The bet has three structural foundations, none of them unique to China on its own. The first is manufacturing depth. Chinese suppliers already make the reducers, harmonic drives, and BLDC motors that go into a humanoid arm. A domestic hand maker can iterate on a design and have a new prototype in physical form within weeks rather than months. The second is supply-chain integration: the same factory cluster that supplies the actuators can supply the tactile sensors, the tendon sheathing, and the housing. The third is state-level coordination. Beijing has named embodied AI a strategic frontier, and Qiushi, the Communist Party's main theoretical journal, has framed the sector as a trillion-yuan opportunity (industry context).
That is the constructive case.
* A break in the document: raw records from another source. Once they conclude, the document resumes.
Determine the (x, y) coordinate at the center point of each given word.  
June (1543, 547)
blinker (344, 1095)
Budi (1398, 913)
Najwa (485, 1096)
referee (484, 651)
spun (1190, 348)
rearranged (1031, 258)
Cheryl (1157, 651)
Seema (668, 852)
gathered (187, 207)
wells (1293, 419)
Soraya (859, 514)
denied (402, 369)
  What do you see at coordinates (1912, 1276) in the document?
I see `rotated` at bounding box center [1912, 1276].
The skeptical case is at least as strong. The International Federation of Robotics, the industry's main trade body, has published a position paper that reads in part as a warning shot: humanoid robots remain a vision rather than a market, with general-purpose multipurpose humanoids "far off" and most working deployments still confined to fenced industrial cells (IFR). BBC reporting has documented the same gap from the other direction, noting that international robotics firms broadly still struggle with hand dexterity even after years of effort. A robot that can fold a towel on a flat table under controlled lighting is not a robot that can help an elderly person out of a chair.
Tesla has called the hand the hardest problem in robotics and is engineering Optimus on the assumption that the bottleneck is solvable in software and custom actuators. The Chinese wager is that it is solvable primarily in manufacturing. Both bets may be partly right. Neither has yet produced a hand that works reliably outside a demo, a disconnect the Guardian's reporting makes vivid (Guardian).
China's working-age population is shrinking, and the country is aging faster than its social safety net was built for. If reliable humanoid hands arrive in this decade, the first major deployments will probably be in eldercare, light factory work, and home assistance, not in the household robot butler of consumer marketing. Whichever country's manufacturers can ship dexterous hands at scale, and at a price a service-sector employer can absorb, will set the terms of that transition.
Linkerbot has not commented publicly on the timing of its next round. The IFR's next humanoid market update is due in late 2026, and will be the first real benchmark for whether the Chinese cohort's manufacturing bet is translating into shipped product or only into headlines.